Bell bergegas ke dapur sementara kedua Pria muda yang ditinggalkan diruang tamu hanya berdua, malah adu pandang. Saling melotot, mengibarkan bendera permusuhan.


“Kau pikir Bell akan tertarik padamu?” Petra tersenyum sinis, bersandar di sofa, sambil merentangkan kedua tangannya di atas sandaran sofa.


“Urusanmu apa?” kekeh Noah makin panas.


“Tidak ada, aku hanya ingin menegaskan satu hal. Tampaknya kau juga tertarik pada Bell. Kau lihat apa yang terjadi hari inikan? Ah, tapi kau tidak ada disekolah tadi ya....,”

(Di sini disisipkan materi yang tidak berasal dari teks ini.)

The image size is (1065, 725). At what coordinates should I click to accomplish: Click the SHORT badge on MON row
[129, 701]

“Kau ingin memancing kemarahanku? O..., tidak bisa” kekeh Noah berusaha menahan emosi.


“Di sekolah..., aku bisa dengan mudah berada disisinya. Karena kau yang selalu mengekorinya tidak ada. Aku harus berterima kasih soal ini. Dan..., kau juga bisa lihat sekarang kan? Hari ini aku berhasil mendapatkan alamat rumahnya, memasuki ruang tamunya” berhenti sejenak lalu menghela nafas dalam.

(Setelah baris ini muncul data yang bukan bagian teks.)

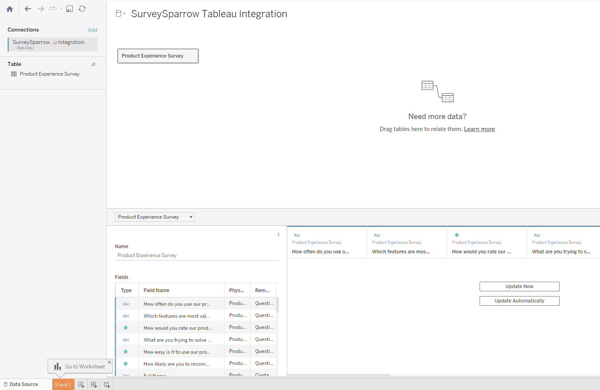Switch to the Sheet 1 tab
The height and width of the screenshot is (390, 600).
63,385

“Suatu hari nanti, namaku akan masuk dalam relung hatinya. Kau harus bersiap mulai dari sekarang lo,” tambah Petra sambil memainkan kunci mobilnya.


“Ada bedanya kenyataan dengan halusinasi Petra. Apa kau tahu arti dari bahasa tubuh?”


“kau bisa membedakannya?”


“Tentu saja, akan kujelaskan dengan sangat detail. Hanya untukmu” Noah menyeringai sinis.


“Cara Bell duduk tadi, menggambarkan ketidak nyamanan Bell, berada disisimu. Posisi pusar, dan lututnya tidak tertuju padamu. Sementara selama ini, Bell menunjukkan reaksi berbeda terhadapku. Apa kau, mau bukti?” tantang Noah menggertak.


“Wah, senangnya...., melihat kalian akur,” tiba-tiba Bell muncul membawa sebuah nampan dengan dua cangkir coklat diatasnya. Noah berdiri ingin membantu Bell meletakkan cangkir di atas meja tapi kalah cepat dengan Petra yang berada jauh lebih dekat jangkauannya.


“Jadi, boleh aku lihat sekarang?” kata Bell tersenyum manis sambil duduk di samping Noah.


“Sebenarnya kliping seperti yang ingin kau lihat itu?” Noah memicingkan mata heran. Ya, jarang Noah melihat Bell sangat antusias dengan kliping.


“Aku penasaran. Sangat penasaran malah” jawab Bell sambil menerima kumpulan kliping dari tangan Petra.


“Penasaran tentang....?”


“Tentang kehidupan setelah reinkarnasi”


“Ku pikir kau, tidak akan mempercayai hal konyol seperti itu” kekeh Noah keheranan. Sejak kapan Bell tertarik dengan omong kosong seperti itu?


“Tidak semua orang membaca karena dia suka dengan apa yang dia bacakan?” kata Bell enteng.


“Kalau itu bukan hal yang sangat penting dan harus dilakukan, orang lain pasti lebih memilih mengabaikannya sih,” timpal Petra menopang dagu.


“Hey, aku hanya ingin membaca, memang aku melakukan kejahatan dengan membaca hal seperti ini?!”protes Bell spontan menjewer telinga Noah dan Petra.


“Lepas!! Bell!! Sakit!” pekik Noah melepaskan diri dari tangan Bell, sambil mengusap-usap telinganya yang mulai memerah. Sementara Petra, menunjukkan reaksi berbeda. Meski ia pun mengusap telinganya yang terasa sakit, tapi bibirnya tersenyum bahagia.


“Kenapa kau senyum-senyum sendiri?!” tanya Bell heran. Bagaimana tidak? Dua orang di perlakukan sama, tapi keduanya bereaksi berbeda. Satunya menyolot kesal, yang lainnya tersenyum tak jelas.


"Tidak..., tidak apa-apa. Aku hanya sedikit teringat akan Adikku Letysa. Kalian sangat mirip" jawab Petra sekenanya.